_DETTAGLI ESERCIZIO_
Trascrivi per intero il racconto della colazione al bar riportato qui sotto, senza cambiare nulla.

_FONTE_
=====
È una domenica mattina e come mai nella vita prima d’ora decido di andare a fare la spesa. L’ora è ancora propizia, in quanto sono le 8.45 e prima che le orde di famiglie in tuta si precipitino al supermercato, rigorosamente alle 11:00 ora di punta, io starò già sistemando i filetti di merluzzo del Mar Baltico nel mio modesto congelatore. Dai mari del Nord al congelatore di un bilocale in provincia. Che brutta fine per il merluzzo, ma questa come sempre è un’altra storia.
Prima della spesa mi concedo un cappuccio e un cornetto al bar, all’interno.
Io per alcune cose sono un tradizionalista, come ad esempio la colazione. Diciamo che oriento le mie capacità di scelta su cose più importanti. Non che la colazione non lo sia.
Nell’attesa del mio comunissimo cappuccio rimango sconvolto nell’origliare le richieste assurde delle altre persone. Sento chiedere un ristretto macchiato, poi un macchiato senza schiuma. Arriva un terzo che dà un’ultima mazzata alla stima ormai bassa che provo per il genere umano e chiede un cappuccino chiaro. Mentre cerco di dissimulare la mia espressione in viso, che in quel momento potrebbe essere simile a quella di padre Amorth durante un esorcismo, provo a immaginare l’utilità di un ristretto macchiato, forse solo pari al caffè decaffeinato. Forse è un caffè decaffeinato che non ha mai smesso di sognare.
“Non avresti neanche il diritto di prendere un caffè al mio bancone”, penso. E poi la mia mente corre sul macchiato senza schiuma. Qui c’è da ragionare. È un macchiato normale? Perché costui si è sentito in obbligo di specificare “senza schiuma”? Il macchiato schiumato gli farà male? Alla fine penso che sia come un macchiato freddo, ma con latte caldo. Cioè, non un mini cappuccino per intendersi, come considererei un comune caffè macchiato.
=====
_BLOCCO DATI_
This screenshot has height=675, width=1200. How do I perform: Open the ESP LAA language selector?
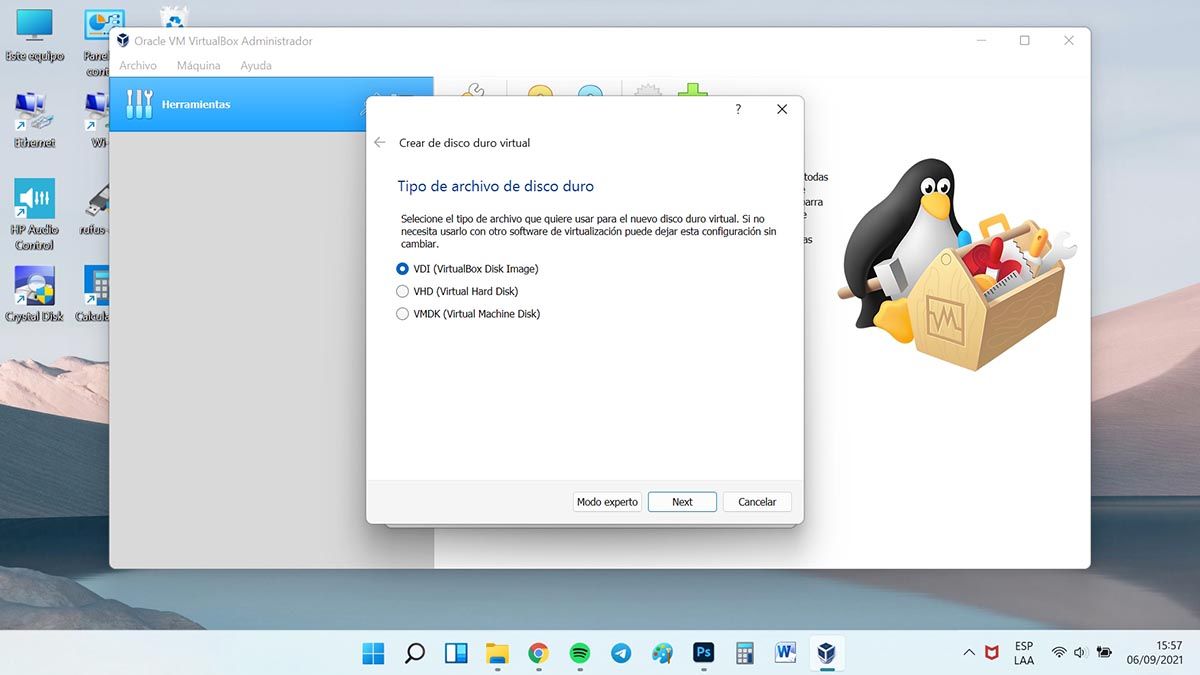pyautogui.click(x=1024, y=653)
=====
_RISPOSTA SCRITTA_
È una domenica mattina e come mai nella vita prima d’ora decido di andare a fare la spesa. L’ora è ancora propizia, in quanto sono le 8.45 e prima che le orde di famiglie in tuta si precipitino al supermercato, rigorosamente alle 11:00 ora di punta, io starò già sistemando i filetti di merluzzo del Mar Baltico nel mio modesto congelatore. Dai mari del Nord al congelatore di un bilocale in provincia. Che brutta fine per il merluzzo, ma questa come sempre è un’altra storia.
Prima della spesa mi concedo un cappuccio e un cornetto al bar, all’interno.
Io per alcune cose sono un tradizionalista, come ad esempio la colazione. Diciamo che oriento le mie capacità di scelta su cose più importanti. Non che la colazione non lo sia.
Nell’attesa del mio comunissimo cappuccio rimango sconvolto nell’origliare le richieste assurde delle altre persone. Sento chiedere un ristretto macchiato, poi un macchiato senza schiuma. Arriva un terzo che dà un’ultima mazzata alla stima ormai bassa che provo per il genere umano e chiede un cappuccino chiaro. Mentre cerco di dissimulare la mia espressione in viso, che in quel momento potrebbe essere simile a quella di padre Amorth durante un esorcismo, provo a immaginare l’utilità di un ristretto macchiato, forse solo pari al caffè decaffeinato. Forse è un caffè decaffeinato che non ha mai smesso di sognare.
“Non avresti neanche il diritto di prendere un caffè al mio bancone”, penso. E poi la mia mente corre sul macchiato senza schiuma. Qui c’è da ragionare. È un macchiato normale? Perché costui si è sentito in obbligo di specificare “senza schiuma”? Il macchiato schiumato gli farà male? Alla fine penso che sia come un macchiato freddo, ma con latte caldo. Cioè, non un mini cappuccino per intendersi, come considererei un comune caffè macchiato.